____ Data to use

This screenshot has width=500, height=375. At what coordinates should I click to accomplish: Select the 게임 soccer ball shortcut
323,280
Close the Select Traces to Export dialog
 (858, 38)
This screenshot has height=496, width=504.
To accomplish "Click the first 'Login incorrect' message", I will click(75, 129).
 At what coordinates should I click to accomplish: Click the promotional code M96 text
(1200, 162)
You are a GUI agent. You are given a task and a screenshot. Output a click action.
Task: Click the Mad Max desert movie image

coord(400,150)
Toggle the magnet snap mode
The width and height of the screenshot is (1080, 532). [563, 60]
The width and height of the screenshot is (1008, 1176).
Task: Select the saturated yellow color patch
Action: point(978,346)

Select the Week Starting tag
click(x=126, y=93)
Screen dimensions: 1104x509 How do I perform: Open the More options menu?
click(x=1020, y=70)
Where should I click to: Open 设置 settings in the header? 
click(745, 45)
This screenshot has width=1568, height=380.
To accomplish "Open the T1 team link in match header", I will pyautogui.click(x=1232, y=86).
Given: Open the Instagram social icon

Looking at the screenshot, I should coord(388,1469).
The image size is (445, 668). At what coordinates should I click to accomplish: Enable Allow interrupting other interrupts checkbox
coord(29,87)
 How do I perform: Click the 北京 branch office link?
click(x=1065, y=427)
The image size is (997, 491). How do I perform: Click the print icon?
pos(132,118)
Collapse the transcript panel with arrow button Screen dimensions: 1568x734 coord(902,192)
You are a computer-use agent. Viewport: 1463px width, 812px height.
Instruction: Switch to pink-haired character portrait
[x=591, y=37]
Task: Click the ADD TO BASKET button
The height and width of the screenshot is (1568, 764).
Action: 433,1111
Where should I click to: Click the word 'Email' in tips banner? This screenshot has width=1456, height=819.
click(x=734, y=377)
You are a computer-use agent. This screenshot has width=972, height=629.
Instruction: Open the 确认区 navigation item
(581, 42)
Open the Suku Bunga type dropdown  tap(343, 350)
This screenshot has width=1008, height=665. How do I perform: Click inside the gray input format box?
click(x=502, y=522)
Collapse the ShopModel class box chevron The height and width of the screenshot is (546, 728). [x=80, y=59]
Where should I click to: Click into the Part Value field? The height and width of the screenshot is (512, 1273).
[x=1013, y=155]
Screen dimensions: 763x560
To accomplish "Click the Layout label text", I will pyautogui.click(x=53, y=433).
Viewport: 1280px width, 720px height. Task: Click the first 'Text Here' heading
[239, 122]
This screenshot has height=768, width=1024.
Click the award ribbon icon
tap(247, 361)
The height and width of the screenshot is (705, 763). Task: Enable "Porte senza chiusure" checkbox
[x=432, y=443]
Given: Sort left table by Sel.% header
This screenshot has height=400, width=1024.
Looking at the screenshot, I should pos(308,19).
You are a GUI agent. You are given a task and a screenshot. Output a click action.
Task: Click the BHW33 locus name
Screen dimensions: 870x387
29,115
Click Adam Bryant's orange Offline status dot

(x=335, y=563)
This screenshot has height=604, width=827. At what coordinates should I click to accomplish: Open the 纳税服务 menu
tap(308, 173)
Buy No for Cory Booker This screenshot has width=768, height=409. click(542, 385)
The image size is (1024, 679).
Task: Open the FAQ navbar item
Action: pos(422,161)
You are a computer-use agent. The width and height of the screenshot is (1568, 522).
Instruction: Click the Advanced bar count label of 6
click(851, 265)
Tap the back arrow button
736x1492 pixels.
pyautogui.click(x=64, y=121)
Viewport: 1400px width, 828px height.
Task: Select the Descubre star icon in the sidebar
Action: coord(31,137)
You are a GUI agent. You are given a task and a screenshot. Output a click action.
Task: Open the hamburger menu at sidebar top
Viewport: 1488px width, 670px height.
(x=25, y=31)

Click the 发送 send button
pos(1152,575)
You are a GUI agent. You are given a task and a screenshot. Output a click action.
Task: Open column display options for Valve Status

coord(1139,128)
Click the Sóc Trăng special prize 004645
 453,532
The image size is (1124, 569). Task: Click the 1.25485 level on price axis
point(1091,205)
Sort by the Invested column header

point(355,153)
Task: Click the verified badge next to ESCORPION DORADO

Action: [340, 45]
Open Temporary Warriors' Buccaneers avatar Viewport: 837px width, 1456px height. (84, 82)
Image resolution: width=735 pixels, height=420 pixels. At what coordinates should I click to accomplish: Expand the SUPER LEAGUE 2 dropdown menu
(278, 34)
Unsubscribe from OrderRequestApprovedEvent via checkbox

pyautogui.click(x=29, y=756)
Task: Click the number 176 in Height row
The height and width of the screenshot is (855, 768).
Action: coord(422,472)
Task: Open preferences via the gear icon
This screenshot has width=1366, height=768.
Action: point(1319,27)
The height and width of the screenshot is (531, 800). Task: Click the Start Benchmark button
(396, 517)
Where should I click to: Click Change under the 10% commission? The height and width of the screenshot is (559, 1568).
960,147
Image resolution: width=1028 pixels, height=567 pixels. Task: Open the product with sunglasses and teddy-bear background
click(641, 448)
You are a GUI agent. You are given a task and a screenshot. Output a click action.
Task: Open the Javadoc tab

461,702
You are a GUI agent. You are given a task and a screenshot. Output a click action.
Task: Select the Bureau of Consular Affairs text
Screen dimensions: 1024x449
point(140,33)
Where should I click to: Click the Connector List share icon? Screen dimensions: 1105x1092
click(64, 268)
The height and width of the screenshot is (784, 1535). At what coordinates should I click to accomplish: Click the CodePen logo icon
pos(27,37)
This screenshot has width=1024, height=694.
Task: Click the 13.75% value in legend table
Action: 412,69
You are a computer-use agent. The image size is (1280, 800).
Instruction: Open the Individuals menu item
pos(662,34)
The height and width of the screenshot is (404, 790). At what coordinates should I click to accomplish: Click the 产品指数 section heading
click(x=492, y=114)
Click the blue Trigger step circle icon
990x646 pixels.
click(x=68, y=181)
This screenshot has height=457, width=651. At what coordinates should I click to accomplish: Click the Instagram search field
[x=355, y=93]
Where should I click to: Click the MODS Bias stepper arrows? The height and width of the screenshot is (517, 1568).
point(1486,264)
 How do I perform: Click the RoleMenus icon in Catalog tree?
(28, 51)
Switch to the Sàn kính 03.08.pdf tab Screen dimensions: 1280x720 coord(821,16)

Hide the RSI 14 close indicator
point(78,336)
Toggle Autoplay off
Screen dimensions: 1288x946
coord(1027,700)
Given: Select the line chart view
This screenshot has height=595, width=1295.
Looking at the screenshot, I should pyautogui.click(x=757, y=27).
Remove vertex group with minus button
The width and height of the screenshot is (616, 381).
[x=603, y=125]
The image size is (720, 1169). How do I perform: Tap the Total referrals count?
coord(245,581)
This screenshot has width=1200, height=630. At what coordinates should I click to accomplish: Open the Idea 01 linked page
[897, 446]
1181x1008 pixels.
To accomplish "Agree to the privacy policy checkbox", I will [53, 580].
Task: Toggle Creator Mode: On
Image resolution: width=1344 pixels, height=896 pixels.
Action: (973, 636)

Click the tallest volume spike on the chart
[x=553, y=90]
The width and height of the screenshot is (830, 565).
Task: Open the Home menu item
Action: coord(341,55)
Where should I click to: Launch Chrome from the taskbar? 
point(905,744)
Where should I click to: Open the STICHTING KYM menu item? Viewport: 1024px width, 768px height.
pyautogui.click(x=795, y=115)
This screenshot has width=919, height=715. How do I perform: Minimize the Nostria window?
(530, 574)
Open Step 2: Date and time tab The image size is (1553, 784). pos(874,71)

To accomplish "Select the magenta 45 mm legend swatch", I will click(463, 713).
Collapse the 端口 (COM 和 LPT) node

________

_Task prompt_
The response must consist of the lines above, from the first one through the line containing "This screenshot has width=1568, height=380.", reproduced exactly.

_Answer for the task_
This screenshot has width=500, height=375. At what coordinates should I click to accomplish: Select the 게임 soccer ball shortcut
323,280
Close the Select Traces to Export dialog
 (858, 38)
This screenshot has height=496, width=504.
To accomplish "Click the first 'Login incorrect' message", I will click(75, 129).
 At what coordinates should I click to accomplish: Click the promotional code M96 text
(1200, 162)
You are a GUI agent. You are given a task and a screenshot. Output a click action.
Task: Click the Mad Max desert movie image

coord(400,150)
Toggle the magnet snap mode
The width and height of the screenshot is (1080, 532). [563, 60]
The width and height of the screenshot is (1008, 1176).
Task: Select the saturated yellow color patch
Action: point(978,346)

Select the Week Starting tag
click(x=126, y=93)
Screen dimensions: 1104x509 How do I perform: Open the More options menu?
click(x=1020, y=70)
Where should I click to: Open 设置 settings in the header? 
click(745, 45)
This screenshot has width=1568, height=380.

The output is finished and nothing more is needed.